Records contained in a dataset:
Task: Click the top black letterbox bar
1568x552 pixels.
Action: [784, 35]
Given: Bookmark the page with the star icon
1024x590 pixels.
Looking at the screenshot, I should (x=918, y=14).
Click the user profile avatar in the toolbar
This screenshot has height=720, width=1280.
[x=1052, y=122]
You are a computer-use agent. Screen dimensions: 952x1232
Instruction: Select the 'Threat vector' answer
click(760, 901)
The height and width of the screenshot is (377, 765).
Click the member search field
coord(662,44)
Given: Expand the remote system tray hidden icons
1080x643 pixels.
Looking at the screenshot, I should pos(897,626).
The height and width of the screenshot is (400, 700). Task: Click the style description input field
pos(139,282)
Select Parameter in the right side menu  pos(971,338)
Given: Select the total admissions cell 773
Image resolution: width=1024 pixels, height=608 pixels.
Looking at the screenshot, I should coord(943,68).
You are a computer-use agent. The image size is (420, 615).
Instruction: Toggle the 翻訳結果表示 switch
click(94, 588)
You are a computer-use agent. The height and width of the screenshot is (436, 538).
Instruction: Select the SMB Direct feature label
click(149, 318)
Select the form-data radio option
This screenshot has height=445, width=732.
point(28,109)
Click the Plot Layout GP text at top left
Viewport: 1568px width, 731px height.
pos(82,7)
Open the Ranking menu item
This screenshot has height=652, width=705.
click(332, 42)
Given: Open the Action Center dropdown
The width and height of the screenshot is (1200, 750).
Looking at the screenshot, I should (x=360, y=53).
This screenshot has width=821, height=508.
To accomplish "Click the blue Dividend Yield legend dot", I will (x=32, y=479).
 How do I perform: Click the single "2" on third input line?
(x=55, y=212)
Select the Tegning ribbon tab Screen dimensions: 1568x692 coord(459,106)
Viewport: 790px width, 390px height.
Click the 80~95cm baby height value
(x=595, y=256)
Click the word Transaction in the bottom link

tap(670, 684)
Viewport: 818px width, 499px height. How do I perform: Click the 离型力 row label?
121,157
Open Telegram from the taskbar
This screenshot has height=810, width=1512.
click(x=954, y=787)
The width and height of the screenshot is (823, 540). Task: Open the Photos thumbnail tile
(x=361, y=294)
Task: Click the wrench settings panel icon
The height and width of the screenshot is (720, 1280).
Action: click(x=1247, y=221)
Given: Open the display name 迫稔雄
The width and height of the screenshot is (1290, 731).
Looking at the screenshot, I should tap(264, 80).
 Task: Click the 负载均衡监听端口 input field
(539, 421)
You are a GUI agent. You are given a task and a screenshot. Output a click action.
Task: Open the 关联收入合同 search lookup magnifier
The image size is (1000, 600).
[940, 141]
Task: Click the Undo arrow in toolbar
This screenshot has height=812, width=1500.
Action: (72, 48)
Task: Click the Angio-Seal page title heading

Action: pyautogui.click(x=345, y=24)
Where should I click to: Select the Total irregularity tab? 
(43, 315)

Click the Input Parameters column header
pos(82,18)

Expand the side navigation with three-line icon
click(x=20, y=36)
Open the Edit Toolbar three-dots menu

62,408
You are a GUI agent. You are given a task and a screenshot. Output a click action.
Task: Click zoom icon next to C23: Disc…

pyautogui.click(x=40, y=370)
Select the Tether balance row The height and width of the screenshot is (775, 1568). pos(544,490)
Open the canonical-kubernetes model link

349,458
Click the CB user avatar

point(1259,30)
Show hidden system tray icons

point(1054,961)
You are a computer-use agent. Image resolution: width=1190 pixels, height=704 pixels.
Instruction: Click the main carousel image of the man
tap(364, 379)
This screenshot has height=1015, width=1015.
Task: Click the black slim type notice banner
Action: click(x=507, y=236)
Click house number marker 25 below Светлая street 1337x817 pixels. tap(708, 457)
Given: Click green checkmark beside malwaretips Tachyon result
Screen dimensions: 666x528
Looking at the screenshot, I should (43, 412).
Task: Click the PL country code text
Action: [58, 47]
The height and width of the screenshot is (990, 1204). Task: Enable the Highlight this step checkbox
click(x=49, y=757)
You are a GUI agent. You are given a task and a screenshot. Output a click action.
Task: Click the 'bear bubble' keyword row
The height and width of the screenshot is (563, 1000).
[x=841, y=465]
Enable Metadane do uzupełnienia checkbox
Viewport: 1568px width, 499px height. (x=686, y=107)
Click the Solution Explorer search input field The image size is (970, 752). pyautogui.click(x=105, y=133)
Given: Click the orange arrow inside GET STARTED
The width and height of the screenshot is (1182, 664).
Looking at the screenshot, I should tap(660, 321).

(ABOUT THIS EXERCISE): Word for word, restate only the lines from the one containing "Open the Edit Toolbar three-dots menu" through the last line of the entries, with both ends kept.

(FINISHED TASK):
Open the Edit Toolbar three-dots menu

62,408
You are a GUI agent. You are given a task and a screenshot. Output a click action.
Task: Click zoom icon next to C23: Disc…

pyautogui.click(x=40, y=370)
Select the Tether balance row The height and width of the screenshot is (775, 1568). pos(544,490)
Open the canonical-kubernetes model link

349,458
Click the CB user avatar

point(1259,30)
Show hidden system tray icons

point(1054,961)
You are a computer-use agent. Image resolution: width=1190 pixels, height=704 pixels.
Instruction: Click the main carousel image of the man
tap(364, 379)
This screenshot has height=1015, width=1015.
Task: Click the black slim type notice banner
Action: click(x=507, y=236)
Click house number marker 25 below Светлая street 1337x817 pixels. tap(708, 457)
Given: Click green checkmark beside malwaretips Tachyon result
Screen dimensions: 666x528
Looking at the screenshot, I should (43, 412).
Task: Click the PL country code text
Action: [58, 47]
The height and width of the screenshot is (990, 1204). Task: Enable the Highlight this step checkbox
click(x=49, y=757)
You are a GUI agent. You are given a task and a screenshot. Output a click action.
Task: Click the 'bear bubble' keyword row
The height and width of the screenshot is (563, 1000).
[x=841, y=465]
Enable Metadane do uzupełnienia checkbox
Viewport: 1568px width, 499px height. (x=686, y=107)
Click the Solution Explorer search input field The image size is (970, 752). pyautogui.click(x=105, y=133)
Given: Click the orange arrow inside GET STARTED
The width and height of the screenshot is (1182, 664).
Looking at the screenshot, I should tap(660, 321).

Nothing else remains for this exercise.